Just had a thought. Through lots of hospital admissions we know the ADHD/Autism nurse and she's lovely. Think I'll pop in and ask her who is the best person to talk to re DS's behaviours, and a potential assesment.

xx

OP posts:
EllenJane1 · 04/04/2011 17:50

Shaz, you know we can't DX here, and your DS has other medical issues which may complicate matters, but your list of concerns/behaviours sound very familiar. My DS2 has an ASD DX and we have friends with DSs with AS or ASD DX and every thing in your list describes something at least one of them does!

I'd get him assessed ASAP. It's a long old process but a DX will get the school understanding his needs better, not just his medical needs. It's great that he's bright, any deficits he has in natural social skills etc hopefully he will be able to learn.

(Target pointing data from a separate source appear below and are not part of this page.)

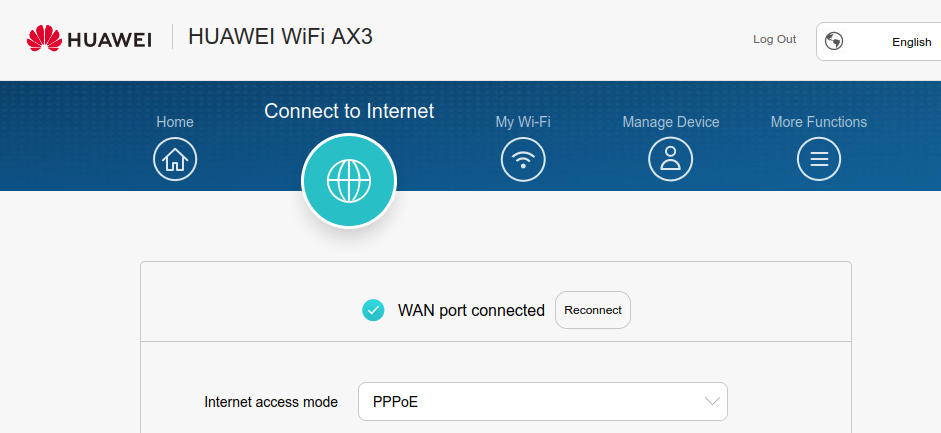Click the globe icon in language selector

834,41
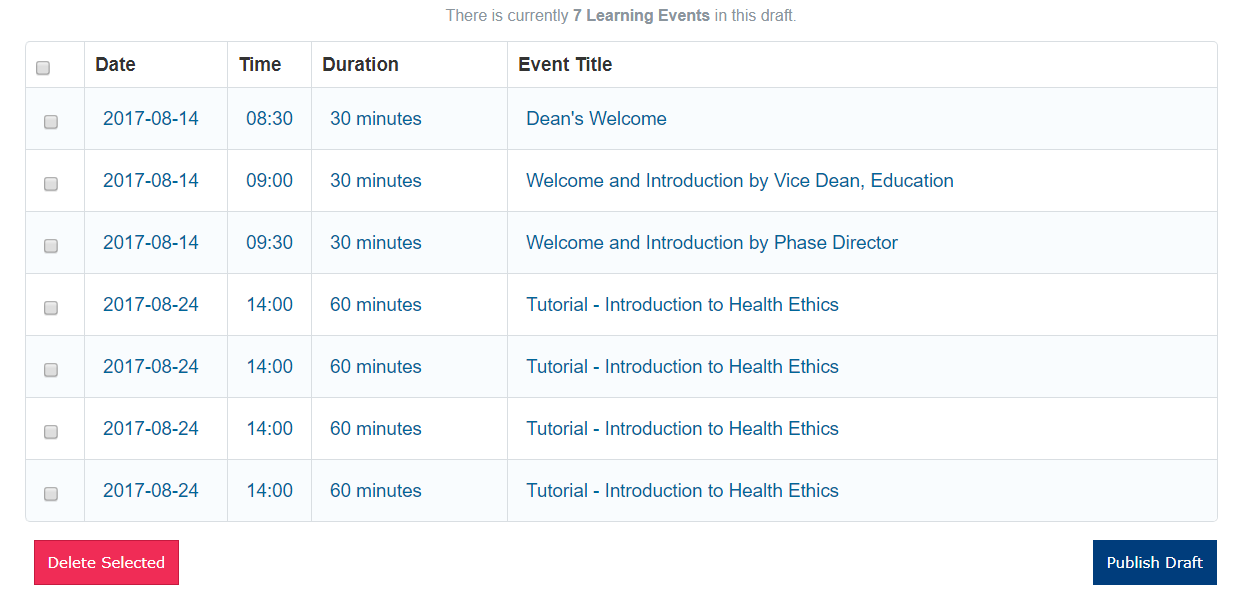Check the first Health Ethics tutorial checkbox
This screenshot has height=615, width=1242.
[x=51, y=308]
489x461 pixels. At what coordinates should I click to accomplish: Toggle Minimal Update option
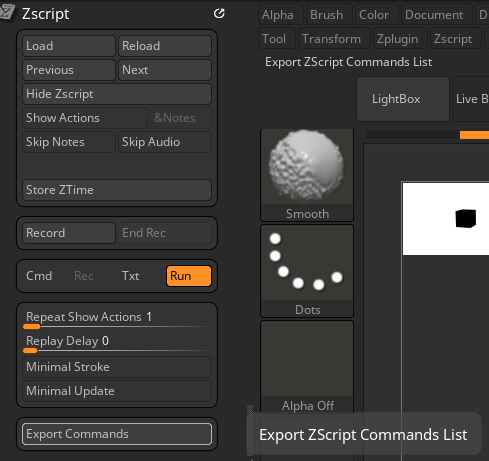[x=117, y=391]
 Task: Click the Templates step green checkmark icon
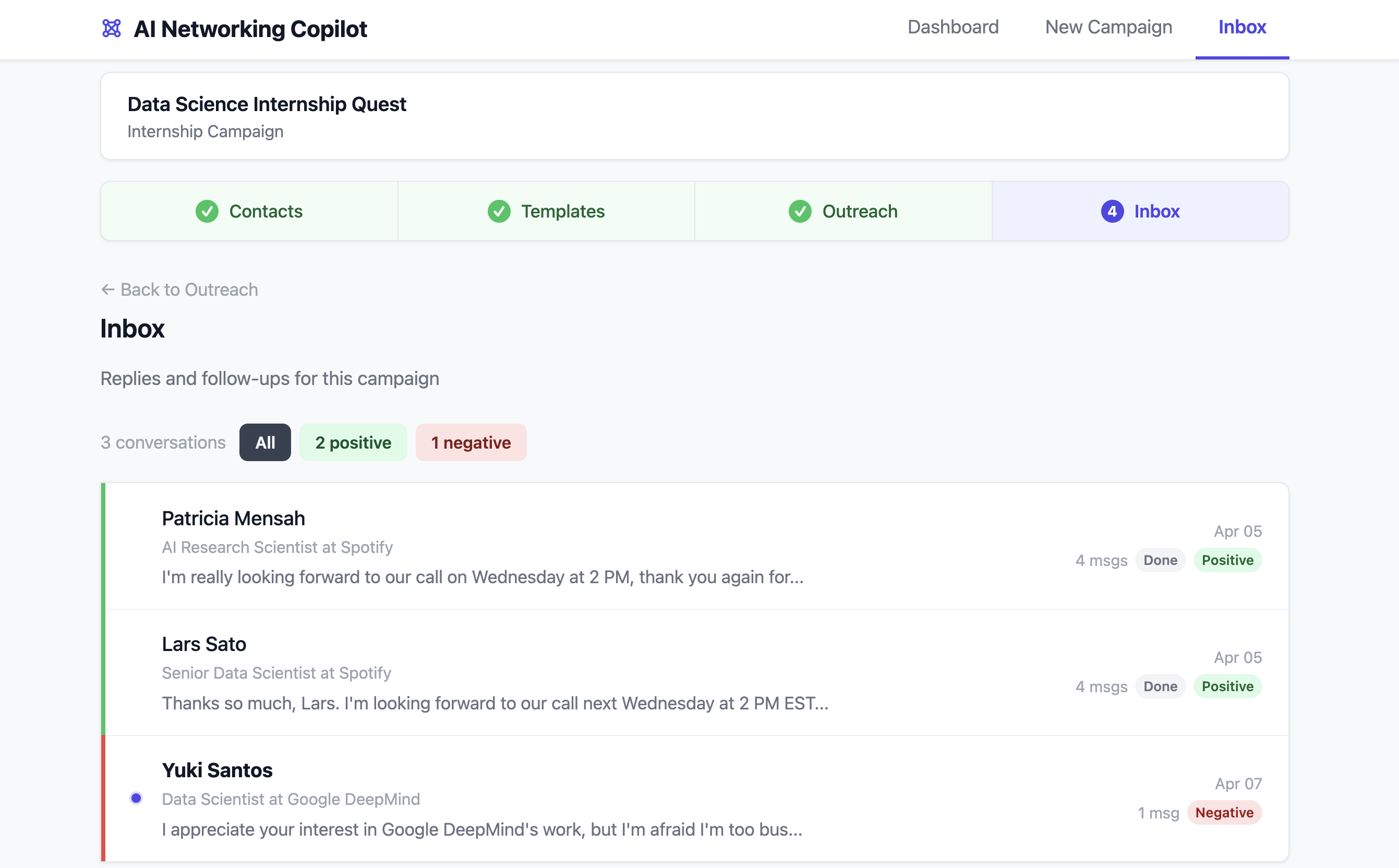pyautogui.click(x=499, y=211)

I'd go down the medical route as well as the educational one as both can take ages, but concerns recognised by either will support you getting the other to take things seriously.

Triggles · 04/04/2011 21:04

Your DS has a lot of the same behaviours as my DS2, who is being assessed with a tentative dx of ASD, ADHD, speech and language delay, plus a few more specifics. I definitely agree that an assessment is probably a good idea. It can only give you more information and open up more support avenues to you and your son. I think the paediatrician route is probably the simplest, as far as getting things rolling. But I would still continue through the school as well.

Best of luck.

shaz298 · 05/04/2011 10:34

Thanks everyone. Am sure now that he should be assessed and it's not 'just me'.